Nearby, two metal tubes poked from a pile of sandbags. They were aimed at a palm grove where the Marines had set up their headquarters, in Camp Fallujah, or as the Iraqis call it, Al Masraa, the Farm.
Moments earlier, the whistle of rockets had been heard.
"They must have fired from these tubes, and they're bringing more rockets now," Said, a Fallujah resident who was guiding a reporter, said. "We've got to get out of here. The Americans might open fire on us."
US commanders have said in recent days that insurgents slipped out of Fallujah before the offensive began and may have fanned out to surrounding villages or across the country. Through the farmlands on the outskirts of Fallujah, anti-US sentiment was deep and the mujahidin were active, even among those who appeared to be civilians.

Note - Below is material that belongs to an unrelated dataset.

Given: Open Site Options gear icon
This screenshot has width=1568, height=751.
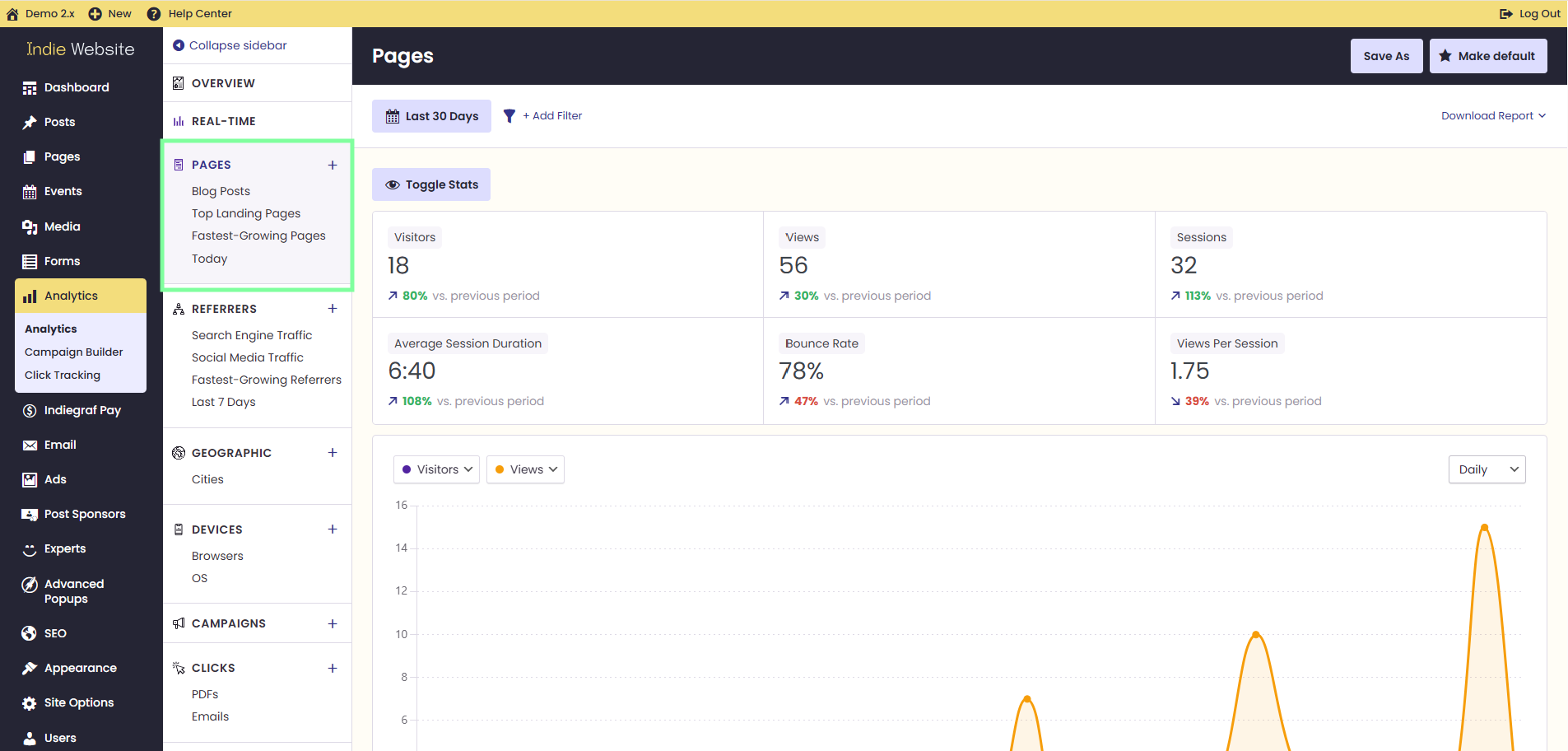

US forces had warned people to stay off Highway 10, the main artery out of Baghdad. Still, a trickle of cars plied the road, until US armored vehicles blocked it and the cars veered onto rough dirt tracks.
Closer to Fallujah, explosions could be heard. A farmer in Theeban, a village just south of Fallujah, said the blasts had rattled his windows all night. Gray clouds covered the sky.
"We heard that the mujahidin control the hospital again!" the farmer, Naji Farhan, said. "God help the mujahidin!"
Another explosion sounded. A cloud of black smoke drifted above Fallujah. "Look, that's my city," Said, the guide, said. "That's smoke from my city."
The sound of rockets whistled through the sky. "We need to go," Said told the reporter.
But they soon realized they were lost. So they picked up two hitchhikers for help. One man, Muhammad al-Hamami, looked to be in his early 20s and wore a blue tracksuit.
"Is it true that Abdullah Janabi has been martyred?" he asked, referring to the leader of the mujahidin in Fallujah.
"I don't know," Said answered.
Hamami said that at the start of the fighting his job was to help injured mujahidin escape by boat. The Americans destroyed a nearby wooden bridge. Then they blew holes in the boats, too. Hamami said he had crossed the Euphrates by swimming.
"The Americans have surrounded all the villages and are blocking the roads between the villages to prevent the mujahidin from supplying each other," Hamami said.
"An American convoy was attacked by the mujahidin, and the fighters left no one alive," he added, before getting out of the car. "But unfortunately no one in the media talks about that."